Ils supposent que les dernières opérations d’écrasement du régime de l’ayatollah ont été menées par Israël et sont parties du territoire azerbaïdjanais. 

C’est ce que le guide suprême Khamenei voulait dire lorsqu’il a appelé à résoudre tous les problèmes de relations avec Bakou sans l’intervention de forces extérieures. Cette déclaration de Khamenei peut inspirer l’optimisme. 

Si l’Iran cessait de soutenir le Hamas, le Jihad islamique dans la bande de Gaza, arrêtait l’aide directe aux terroristes à l’intérieur d’Israël, alors le conflit entre Jérusalem et Téhéran s’affaiblirait immédiatement. Toute la situation au Moyen-Orient serait réduite si l’Iran cessait ses actions dirigées contre l’Arabie saoudite et le Yémen. Cependant, comme nous le comprenons, Khamenei voulait dire autre chose.

– L’Iran organise des exercices militaires à grande échelle, annonçant l’irrecevabilité de modifier les frontières dans la région. Que pensez-vous de tout cela en Israël ?

– L’Iran a toujours soutenu le changement des frontières dans la région en faveur de l’Azerbaïdjan. Pendant la guerre, l’ayatollah Khamenei a déclaré sans équivoque : L’Arménie doit donner tous les territoires à l’Azerbaïdjan, y compris le Karabakh. Ali Akbar Velayati, le conseiller de Khamenei, s’est exprimé encore plus brutalement il y a un an, comparant « l’occupation du Karabakh par l’Arménie » à « l’occupation de la Palestine par Israël ». 

En même temps, il y a des malentendus entre l’Iran et l’Azerbaïdjan. Beaucoup à Téhéran voient l’Azerbaïdjan comme un « quartier nord », une unité territoriale aléatoire qui serait plus tard remise à l’empire chiite. L’Iran lui-même vit avec vingt à trente millions d’Azéris, dont le guide suprême Khamenei. Certains en Azerbaïdjan regardent avec enthousiasme le nord de l’Iran, où vivent leurs compatriotes.

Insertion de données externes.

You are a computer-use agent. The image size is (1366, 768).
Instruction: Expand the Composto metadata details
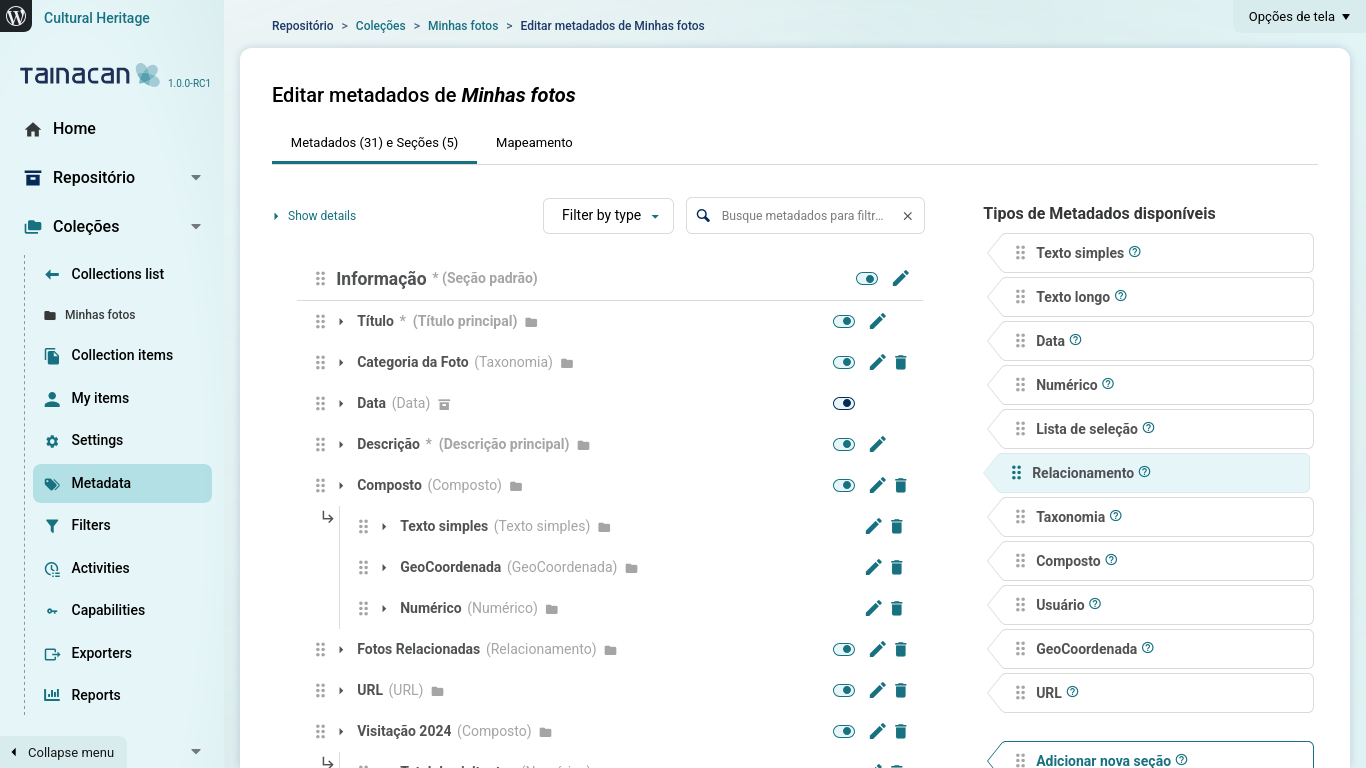click(341, 485)
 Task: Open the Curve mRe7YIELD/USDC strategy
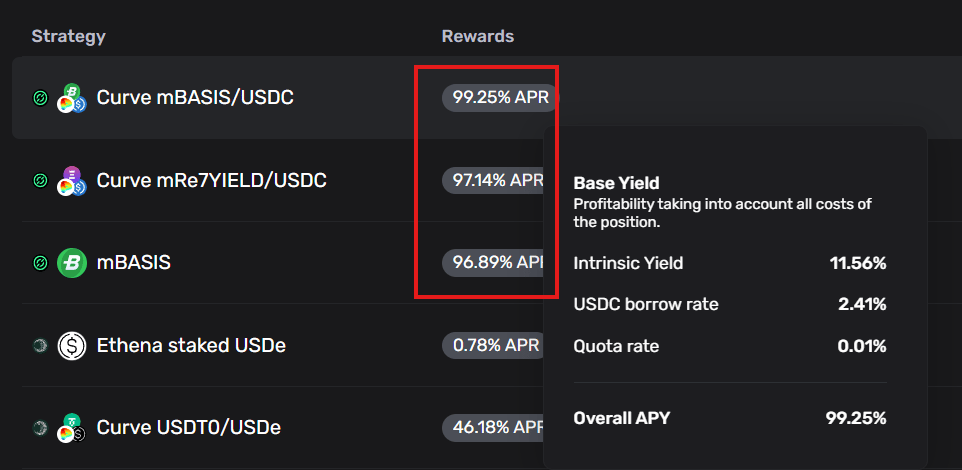pyautogui.click(x=211, y=181)
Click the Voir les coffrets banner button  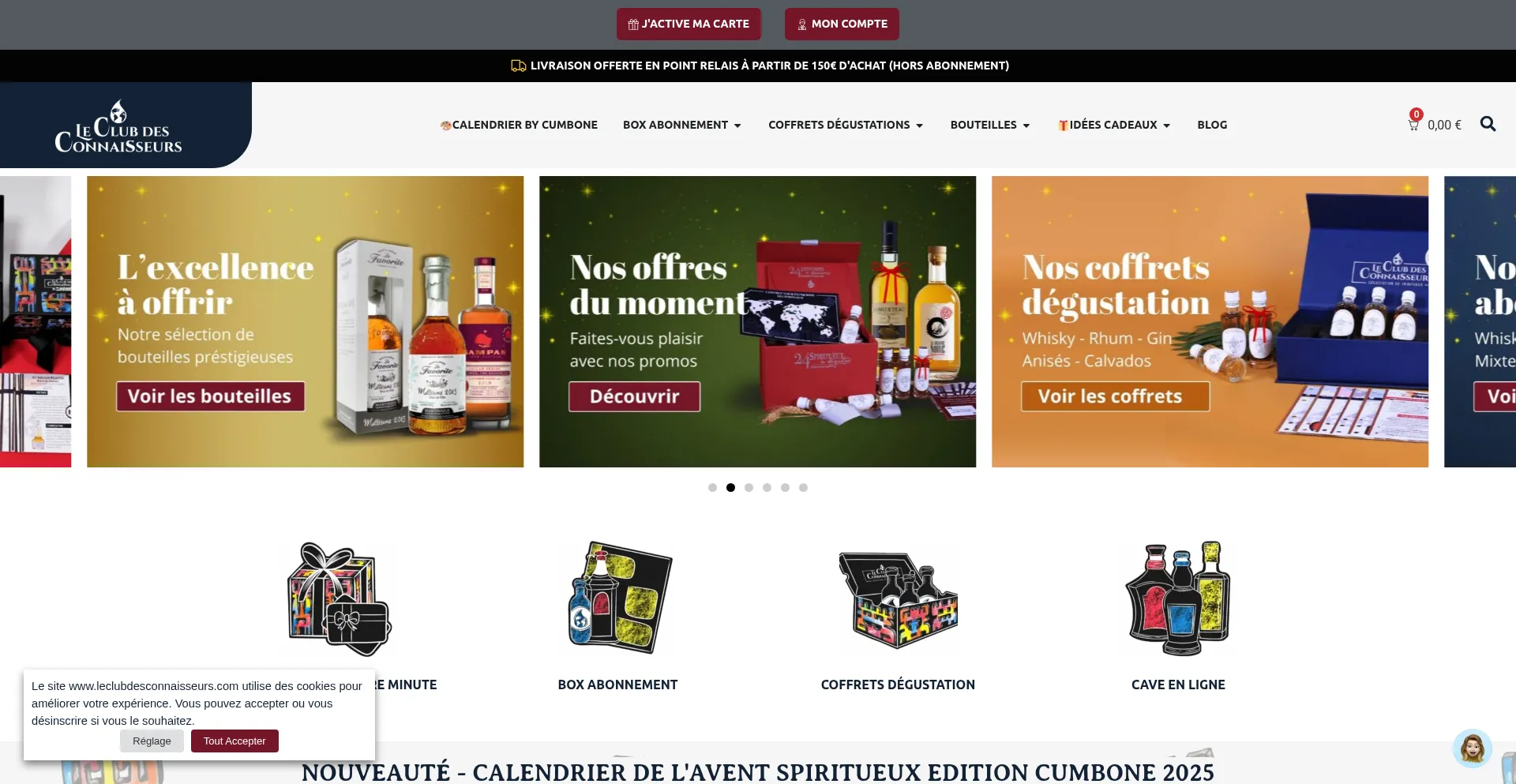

[ Mais en réalité, les Azéris d’Iran ne vivent pas ce malentendu identitaire. Ils sont Iraniens. NDLR ]

– L’Arménie peut-elle profiter des relations tendues entre l’Iran et l’Azerbaïdjan ?

L’Arménie a participé aux programmes militaires iraniens dans les années 1990 et 2000. Aujourd’hui, cependant, son potentiel scientifique a diminué et on ne sait pas ce que Erevan peut offrir à Téhéran. Aujourd’hui, l’Arménie est fortement affaiblie par la guerre, la crise sociale et l’émigration continue de la population. 

Nous ne devons pas exagérer la gravité des différends entre l’Azerbaïdjan et l’Iran. 

À l’heure actuelle, tout le tapage est dû à plusieurs opérations militaires israéliennes présumées. L’Azerbaïdjan profite d’une telle crise au niveau de la rhétorique. Cela rehausse le profil de Bakou aux États-Unis Ouest. Mais ce ne semble pas aller au-delà. 

À cause de la guerre, l’Iran s’est retrouvé à la rive du conflit du Karabakh. On peut voir dans ce conflit les signaux d’un renforcement de Moscou ou d’Ankara, mais pas de Téhéran.

– Les différends entre l’Azerbaïdjan et l’Iran doivent être résolus sans l’intervention de forces extérieures. La déclaration est venue du chef par intérim de l’Iran, l’ayatollah Ali Khamenei, dimanche. Quelles forces peuvent intervenir dans ces processus ?

– Les questions controversées entre Bakou et Téhéran seront résolues par la diplomatie.